Both Hillary Clinton and Donald Trump are in commanding positions heading into Super Tuesday. Buoyed by victories in recent weeks both front-runners expect to dominate the Southern heavy voting.
But straight up victories will not tell the story of who won the night. The reason why is simple: delegates. Specifically, the way the state and national parties allocate them. Due to RNC and DNC rules, no state is allowed to allocate all its delegates to the winner until after March 8th. In an effort to get around this rule though many Super Tuesday states have minimum threshold support a candidate must maintain to receive delegates.
These rules have the potential to make the ultimate winner of Super Tuesday, well, less of a winner. Tomorrow, voting states will allocate their delegates proportionally with a threshold of either 15 percent (Arkansas, Oklahoma) or 20 percent (Texas, Alabama, Georgia, Tennessee, Vermont) of the vote. In other words, the state divides up its delegates proportionally between the candidates who surpass the threshold.
For some candidates these rules are incredibly beneficial (Rubio and Cruz). Yet, for others, Kasich and Carson, the rules are disastrous because neither is polling strongly outside of one or two states. For Trump, the rules stink because it means his wins will not allocate him all the delegates of the states.
However, this is not a given. Cruz and Rubio have the potential to see their lanes of support split with Kasich and Carson in the mix. This means that in some states they could fall under the needed thresholds for delegates. The primary beneficiary of this would be Trump but it also is true that Cruz or Rubio could benefit (assuming one falls under the threshold).
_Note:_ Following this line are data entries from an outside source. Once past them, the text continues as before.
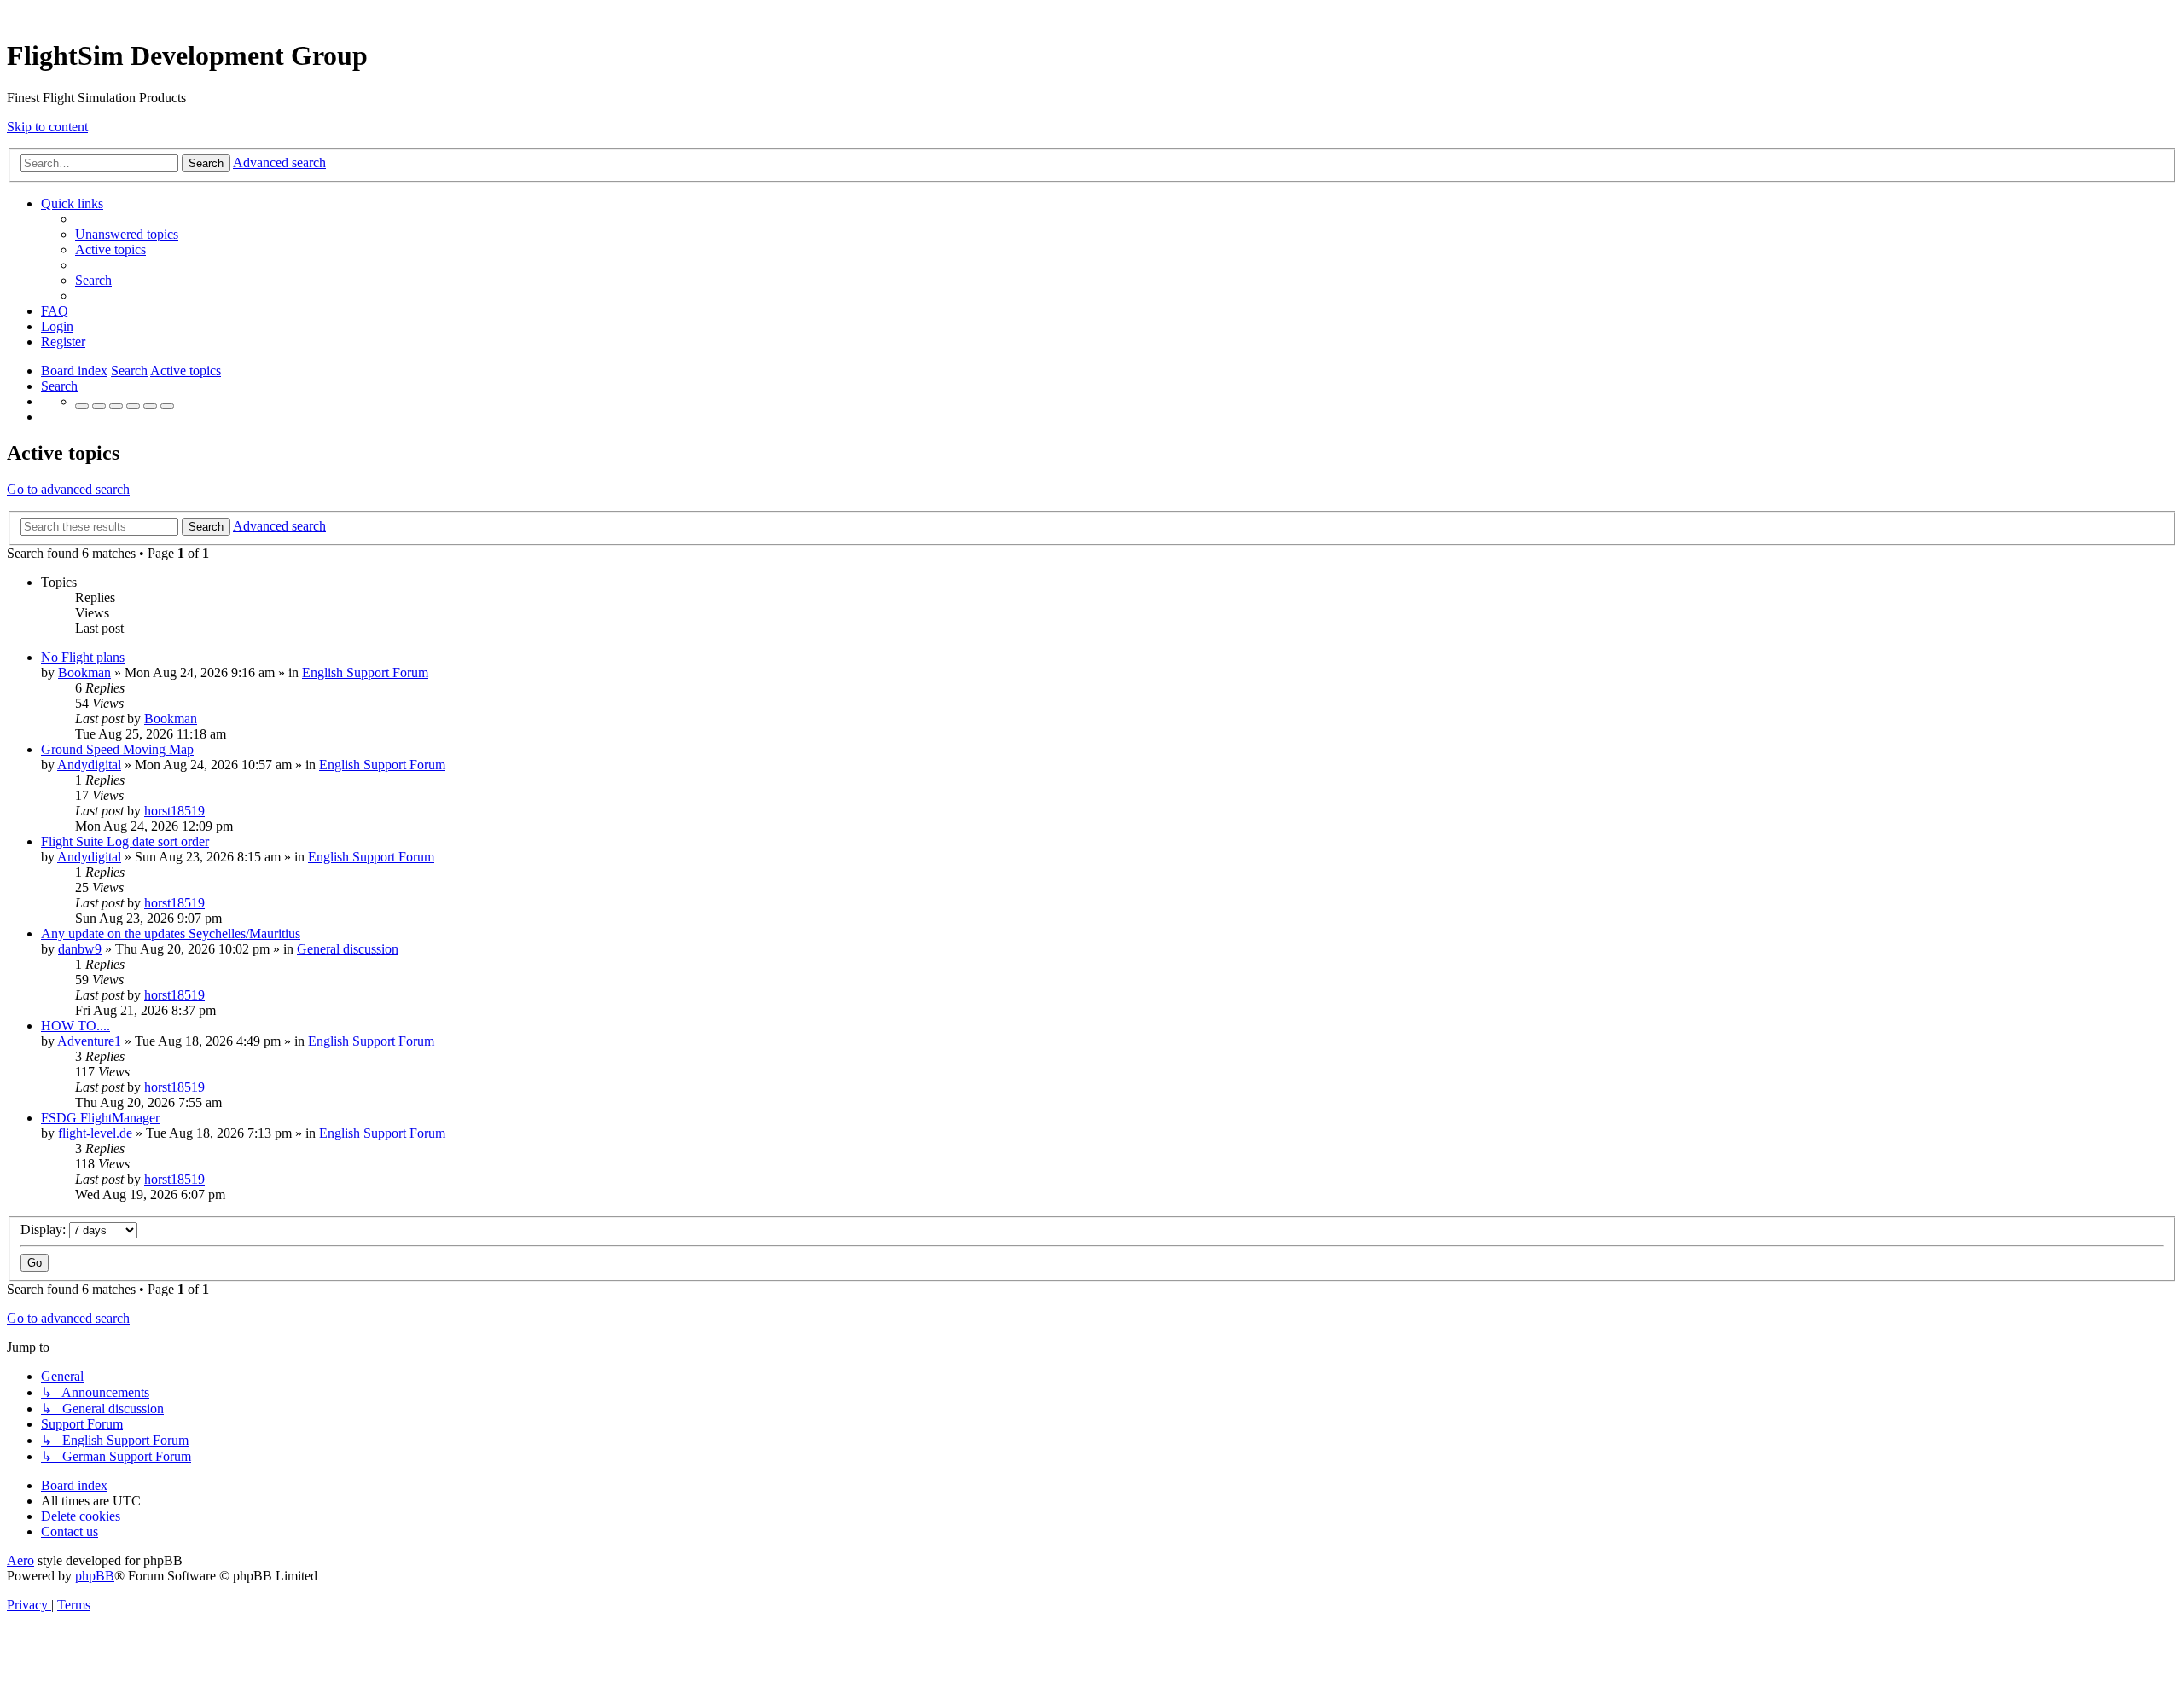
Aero (20, 1560)
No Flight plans (83, 657)
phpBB (94, 1575)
Winning/losing and pure percentages are not the only things that matter. So will margins. For example, if Cruz is racking up big margins in TX it likely means he is winning congressional districts and tallying up more delegates. By the same token, smaller Trump victories tomorrow mean he is likely not winning all the districts he could have.
Put another way, according to RNC rules, each congressional district gets three delegates to the national convention. And in many states (including Texas, Georgia, Alabama, Tennessee, among those voting Tuesday) those delegates are allocated based on the results in each district. If a candidate wins a state by a large margin, he’s more likely to rack up delegates in more of that state’s congressional districts. We saw this in South Carolina – Trump beat Rubio 32.5 percent-22.5 percent, but that was enough to carry every congressional district and net him all 50 of the delegates.
Most notably, in the two biggest delegate rich prizes tomorrow, TX and GA, a majority of delegates are allocated by CD. In TX it’s 108 (36*3) while in Georgia it is 42 (14*3) out of 155 and 76 total delegates.
For some candidates some states have more meaning than others. Cruz desperately needs to win TX because be badly trails Trump in many states and Rubio is edging him out in others. In addition, Cruz could probably never recover losing his home state.
Trump, due to his commanding lead in delegate totals and polls to date, can easily stand to lose Texas and still rack up the most delegates for the day. Even a massive Cruz win in TX would likely not blunt Trump’s margins elsewhere.
For Rubio, the strategy is simple to survive until Florida. If he can finished second in many states (VA, AR, OK, GA, MN and AL) are probably his best bets he can plausibly come out of Super Tuesday still in the game and the candidate of the establishment. If you are Carson or Kasich, it’s a wing and a prayer night.